配当はこれまで無配で、上場後も内部留保を確保を優先するため無配方針です。
公募株数 | 総数6,335,700株 (内、公募50,000株、売出6,285,700株) |
OA分 | 842,300株 |
発行済み株数 | 7,250,000株 |
想定価格 | 1,900円(100株単位:19万円) |
仮条件 | 1,800円 ~2,480円 |
初値予想 | 1,800円 ~2,000円 |
想定PER | 約9倍 |
想定PBR | 約4倍 |
配当利回り | なし |
想定時価総額 | 179億円 |
今回の上場にあたっての吸収金額は178億円で、時価総額が179億円と東証マザーズ上場銘柄としては大型案件です。事業柄人気を集めそうですが、吸収金額が大きく、初値には期待できないでしょう。
株主名 | 保有割合 | ロックアップ |
MSD第一号投資事業有限責任組合 | 89.00% | 180日間or1.5倍 |
日鉄ケミカル&マテリアル(株) | 10.00% | |
徳岡工業(株) | 1.00% | 180日間 |
同社の株主構成ですが、投資ファンドであるMSD投資系ファンドが筆頭株主で、同社株の89%を有しています。その他は、日本製鉄子会社と創業家企業である徳岡工業の計3社が大株主です。

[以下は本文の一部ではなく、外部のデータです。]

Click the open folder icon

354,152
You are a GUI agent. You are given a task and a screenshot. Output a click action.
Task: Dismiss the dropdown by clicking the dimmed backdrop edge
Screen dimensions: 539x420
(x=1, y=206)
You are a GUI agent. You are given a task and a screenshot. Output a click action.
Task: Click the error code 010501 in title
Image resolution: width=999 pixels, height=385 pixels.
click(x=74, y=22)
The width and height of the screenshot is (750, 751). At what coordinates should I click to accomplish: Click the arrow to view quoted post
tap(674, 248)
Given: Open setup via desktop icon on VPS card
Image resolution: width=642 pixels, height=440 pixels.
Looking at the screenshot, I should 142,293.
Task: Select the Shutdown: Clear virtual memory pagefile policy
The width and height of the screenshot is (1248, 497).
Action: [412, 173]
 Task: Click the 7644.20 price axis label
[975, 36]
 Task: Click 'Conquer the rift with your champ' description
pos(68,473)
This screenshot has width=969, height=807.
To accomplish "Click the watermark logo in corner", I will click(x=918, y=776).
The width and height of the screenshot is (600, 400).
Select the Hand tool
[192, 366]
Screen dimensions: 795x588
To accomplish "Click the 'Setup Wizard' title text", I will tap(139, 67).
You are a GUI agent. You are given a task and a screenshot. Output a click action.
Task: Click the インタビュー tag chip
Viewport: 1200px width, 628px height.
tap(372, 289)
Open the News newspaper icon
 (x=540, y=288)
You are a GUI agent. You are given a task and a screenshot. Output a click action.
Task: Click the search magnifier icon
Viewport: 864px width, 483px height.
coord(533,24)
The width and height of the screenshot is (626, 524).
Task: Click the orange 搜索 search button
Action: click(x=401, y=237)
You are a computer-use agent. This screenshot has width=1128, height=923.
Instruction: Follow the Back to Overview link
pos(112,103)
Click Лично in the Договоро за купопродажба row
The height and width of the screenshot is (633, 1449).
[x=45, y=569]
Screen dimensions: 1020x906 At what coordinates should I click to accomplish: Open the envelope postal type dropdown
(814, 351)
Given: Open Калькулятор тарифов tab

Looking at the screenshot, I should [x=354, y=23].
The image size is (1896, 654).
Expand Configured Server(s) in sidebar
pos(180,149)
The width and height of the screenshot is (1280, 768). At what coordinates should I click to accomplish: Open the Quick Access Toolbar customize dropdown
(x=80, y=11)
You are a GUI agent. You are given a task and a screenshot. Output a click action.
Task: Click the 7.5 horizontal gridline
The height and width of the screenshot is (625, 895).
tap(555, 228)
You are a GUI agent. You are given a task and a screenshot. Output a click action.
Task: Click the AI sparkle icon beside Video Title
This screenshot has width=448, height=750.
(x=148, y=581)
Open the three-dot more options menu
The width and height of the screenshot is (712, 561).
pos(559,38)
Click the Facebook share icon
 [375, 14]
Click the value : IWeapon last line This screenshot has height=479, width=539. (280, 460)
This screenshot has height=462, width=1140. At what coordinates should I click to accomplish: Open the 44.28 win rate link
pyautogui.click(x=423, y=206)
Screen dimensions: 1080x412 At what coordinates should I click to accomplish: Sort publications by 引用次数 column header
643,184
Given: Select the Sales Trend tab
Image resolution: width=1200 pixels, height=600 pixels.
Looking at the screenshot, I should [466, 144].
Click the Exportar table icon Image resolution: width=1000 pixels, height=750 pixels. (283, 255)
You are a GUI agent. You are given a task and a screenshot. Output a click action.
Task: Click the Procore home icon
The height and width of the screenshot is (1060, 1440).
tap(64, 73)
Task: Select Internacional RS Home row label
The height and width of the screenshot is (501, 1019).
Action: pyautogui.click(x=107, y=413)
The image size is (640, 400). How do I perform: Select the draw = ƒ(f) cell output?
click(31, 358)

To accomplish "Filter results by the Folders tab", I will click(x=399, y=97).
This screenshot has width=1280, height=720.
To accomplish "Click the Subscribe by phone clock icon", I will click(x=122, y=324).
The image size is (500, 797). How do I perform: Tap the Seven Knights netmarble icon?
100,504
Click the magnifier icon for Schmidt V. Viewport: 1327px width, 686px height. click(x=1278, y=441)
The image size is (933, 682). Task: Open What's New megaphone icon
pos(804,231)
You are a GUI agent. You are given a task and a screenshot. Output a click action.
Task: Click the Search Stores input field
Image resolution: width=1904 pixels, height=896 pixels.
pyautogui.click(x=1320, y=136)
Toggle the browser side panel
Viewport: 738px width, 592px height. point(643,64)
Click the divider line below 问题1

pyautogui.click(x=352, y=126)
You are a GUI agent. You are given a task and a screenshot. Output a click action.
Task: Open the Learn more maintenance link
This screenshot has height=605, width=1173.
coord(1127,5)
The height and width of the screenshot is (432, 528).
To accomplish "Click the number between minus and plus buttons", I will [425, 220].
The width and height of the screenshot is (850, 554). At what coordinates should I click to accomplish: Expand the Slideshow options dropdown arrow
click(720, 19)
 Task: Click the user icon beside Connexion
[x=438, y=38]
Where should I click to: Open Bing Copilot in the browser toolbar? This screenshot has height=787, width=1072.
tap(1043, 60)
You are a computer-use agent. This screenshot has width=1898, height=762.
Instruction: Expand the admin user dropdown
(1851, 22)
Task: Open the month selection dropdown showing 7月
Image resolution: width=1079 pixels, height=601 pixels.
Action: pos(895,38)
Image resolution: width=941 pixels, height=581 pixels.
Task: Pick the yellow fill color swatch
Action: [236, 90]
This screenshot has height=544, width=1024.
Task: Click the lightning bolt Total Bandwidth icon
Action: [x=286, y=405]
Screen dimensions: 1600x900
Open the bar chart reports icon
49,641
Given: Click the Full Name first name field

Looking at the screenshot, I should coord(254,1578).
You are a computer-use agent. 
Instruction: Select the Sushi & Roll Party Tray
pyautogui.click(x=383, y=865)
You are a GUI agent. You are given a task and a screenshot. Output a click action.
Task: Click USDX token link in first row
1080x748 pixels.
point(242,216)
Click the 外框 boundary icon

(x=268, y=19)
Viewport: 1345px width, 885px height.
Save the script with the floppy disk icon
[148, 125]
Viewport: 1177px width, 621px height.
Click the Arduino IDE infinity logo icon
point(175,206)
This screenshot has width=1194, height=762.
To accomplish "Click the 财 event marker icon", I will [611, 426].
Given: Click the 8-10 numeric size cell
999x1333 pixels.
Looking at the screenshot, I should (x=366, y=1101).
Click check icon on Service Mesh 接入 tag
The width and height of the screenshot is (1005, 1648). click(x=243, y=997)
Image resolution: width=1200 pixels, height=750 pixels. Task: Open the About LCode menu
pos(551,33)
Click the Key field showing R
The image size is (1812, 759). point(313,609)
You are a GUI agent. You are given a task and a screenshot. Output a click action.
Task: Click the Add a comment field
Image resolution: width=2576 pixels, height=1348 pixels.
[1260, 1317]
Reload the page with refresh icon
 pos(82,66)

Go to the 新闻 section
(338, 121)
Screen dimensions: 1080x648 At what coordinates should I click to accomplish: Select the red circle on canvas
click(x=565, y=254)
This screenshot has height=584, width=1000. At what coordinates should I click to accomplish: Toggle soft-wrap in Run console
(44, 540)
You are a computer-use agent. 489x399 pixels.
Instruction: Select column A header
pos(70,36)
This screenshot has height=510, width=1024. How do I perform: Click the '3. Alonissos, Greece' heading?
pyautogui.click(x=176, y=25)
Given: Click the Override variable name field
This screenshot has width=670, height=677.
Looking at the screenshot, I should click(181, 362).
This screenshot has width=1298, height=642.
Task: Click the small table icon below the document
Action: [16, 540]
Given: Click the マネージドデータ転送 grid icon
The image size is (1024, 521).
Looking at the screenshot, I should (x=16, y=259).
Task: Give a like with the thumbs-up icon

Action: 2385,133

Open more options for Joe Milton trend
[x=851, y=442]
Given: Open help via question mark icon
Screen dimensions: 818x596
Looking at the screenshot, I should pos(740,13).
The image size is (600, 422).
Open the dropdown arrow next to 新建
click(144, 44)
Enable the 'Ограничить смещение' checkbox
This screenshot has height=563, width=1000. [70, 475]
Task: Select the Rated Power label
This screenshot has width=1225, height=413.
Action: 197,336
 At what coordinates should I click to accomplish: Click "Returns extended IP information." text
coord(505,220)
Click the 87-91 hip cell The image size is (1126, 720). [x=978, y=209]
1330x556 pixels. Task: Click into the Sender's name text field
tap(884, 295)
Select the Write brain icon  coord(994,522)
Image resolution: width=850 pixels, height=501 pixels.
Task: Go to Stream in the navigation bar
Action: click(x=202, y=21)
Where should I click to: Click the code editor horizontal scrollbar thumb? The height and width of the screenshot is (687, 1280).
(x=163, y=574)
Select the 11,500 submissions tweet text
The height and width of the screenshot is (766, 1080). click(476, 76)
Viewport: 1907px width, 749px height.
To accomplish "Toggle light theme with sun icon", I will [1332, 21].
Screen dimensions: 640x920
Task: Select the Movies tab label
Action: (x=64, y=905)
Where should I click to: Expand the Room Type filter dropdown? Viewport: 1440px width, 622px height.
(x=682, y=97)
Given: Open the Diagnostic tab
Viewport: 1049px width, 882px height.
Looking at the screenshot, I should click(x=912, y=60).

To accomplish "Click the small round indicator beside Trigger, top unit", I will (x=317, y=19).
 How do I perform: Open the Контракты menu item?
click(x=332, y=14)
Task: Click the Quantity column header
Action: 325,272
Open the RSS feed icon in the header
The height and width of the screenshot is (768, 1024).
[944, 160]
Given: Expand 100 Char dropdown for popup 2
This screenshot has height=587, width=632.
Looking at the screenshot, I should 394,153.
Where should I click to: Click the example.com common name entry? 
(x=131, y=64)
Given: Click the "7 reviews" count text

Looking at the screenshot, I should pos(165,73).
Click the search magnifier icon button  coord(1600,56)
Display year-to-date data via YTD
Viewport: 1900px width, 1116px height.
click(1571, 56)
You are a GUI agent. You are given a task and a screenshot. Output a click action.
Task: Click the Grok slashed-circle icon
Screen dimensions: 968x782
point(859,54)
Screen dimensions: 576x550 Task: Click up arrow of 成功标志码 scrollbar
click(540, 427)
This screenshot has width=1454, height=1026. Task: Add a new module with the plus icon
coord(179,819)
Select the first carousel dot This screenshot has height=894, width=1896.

今回の売出は、MSD系ファンドと日本製鉄子会社の2社で、計6,285,700株の売出を行います。日本製鉄子会社は全株売出となります。
今回は公募で1億円の資金調達を行い、調達資金は全額米国子会社への投融資に充てる予定です。
尚、大株主には180日のロックアップもしくは180日及び公募価格1.5倍のロックアップがかかっていますが、基本的には上位2社のエグジットは売出によって対応しているため、大きなエグジットリスクは発生しないでしょう。
今回は売出が公募を上回るエグジット案件で、上位2社によるエグジットイベントとなるため、高い初値が着く可能性は極めて低いでしょう。
どうやって&どこで新規上場銘柄を買えるの?
今回の「日本電解」の取り扱い証券会社を以下にまとめましたので参考にしてください。
割当率 | 株数 | ||
主幹事 | SMBC日興証券 | 91.94% | 3,057,800株 |
幹事 | 野村證券 | 2.01% | 67,000株 |
SBI証券 | 1.21% | 40,200株 | |
マネックス証券 | 1.21% | 40,200株 | |
楽天証券 | 1.21% | 40,200株 | |
岩井コスモ証券 | 1.21% | 40,200株 | |
水戸証券 | 1.21% | 40,200株 |
今回の主幹事はSMBC日興証券が主幹事を務めます。その他野村證券を含めた6社が幹事を務めます。
著者のまとめ
同日にステムセル研究所が上場してきますが、エグジットイベント色が強い同社については初値高騰は難しいでしょう。また、公募価格が下限寄りと投資家からの評価が低いため、公募割れリスクも覚悟が必要です。事業としては成長性の高い事業のため、上場後は安定した推移をすることが予想されます。